=== REQUIREMENTS ===
[1] From the passage below about the newspaper column, list every word the writer names as one of the insults that still stick out.
[2] Answer these questions using the passage below about the newspaper column.
(a) How long did the hateful letters to the editor continue?
(b) How many years later can the writer still recite some of the insults word for word?
(c) How much time passed before the writer wrote again?
[3] Write the next part of the passage below about the newspaper column, picking up after its final sentence.

=== TEXT EXCERPT ===
I was walking back from class and it stopped me dead in my tracks. I had trouble breathing and my heart raced as I had what today would probably be called a panic attack. I was still terribly shy back then and in that moment I’d have maxed out my credit card to take that column back. But it was too late. Many people agreed with what I wrote, but many did not.

The hateful letters to the editor lasted for weeks. I had nightmares. I felt naked. Some people called me stupid in their letters. People I knew read those letters in the paper. People I didn’t know did too, and it made enough of an impression on them that they recognized my name when we met later.

I can still recite verbatim the exact wording of some of the insults in those letters to the editor 13 years later. Most people go their whole lives without being subjected to that level of negative public scrutiny, self-generated or not. It was a few semesters before I wrote again. But it would be years before the words people wrote about me in response stopped burning. Stupid, ignorant, hateful, naive and drivel are among those that stick out.

=== DATASET CONTENT ===

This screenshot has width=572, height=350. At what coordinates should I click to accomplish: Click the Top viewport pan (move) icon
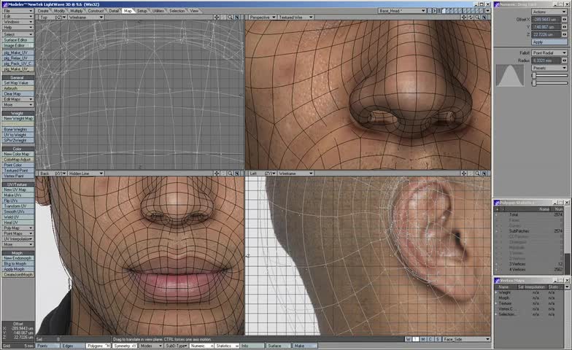[x=217, y=17]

=== TASK RESPONSES ===
[1] stupid, ignorant, hateful, naive, drivel

[2]
(a) For weeks.
(b) 13 years.
(c) A few semesters.

[3]
In the beginning I’d carry their insults around for weeks, replaying them in my head and fluctuating between anger and self-doubt. Over the years, it became days. Then eventually it was only the well-written ones that would get to me. For me, the true breakthrough came when a guy who used a couple of choice insults in an e-mail to me about a piece I wrote promised never to read me again — then e-mailed me six months later to remind me I was stupid after another piece I wrote. That was when it dawned on me that people who thought I was stupid were helping me pay my mortgage — and were among my most loyal readers.

Over the years, those who have been meanest to me have given me the most. I was the kid who took the insults on the playground and never had a comeback. I was the one who hung back and mastered the blend-in so as not to be noticed. Not anymore. There is nothing that anyone could say to my face that is worse than what has been written about me in the pages of newspapers I’ve worked for or said about me over the radio. And that is damned liberating, a sort of strength through a thousand cuts.

Cut in front of me in the line at the grocery store and years ago I would have been one of those fuming silently. Now I’d be the first to call you out while an awkward silence descends upon the rest of the line.

Lawyers who make their living arguing before juries know exactly what I’m talking about, because their arguments are mocked by the opposition every time they go to court. So do some people in sales.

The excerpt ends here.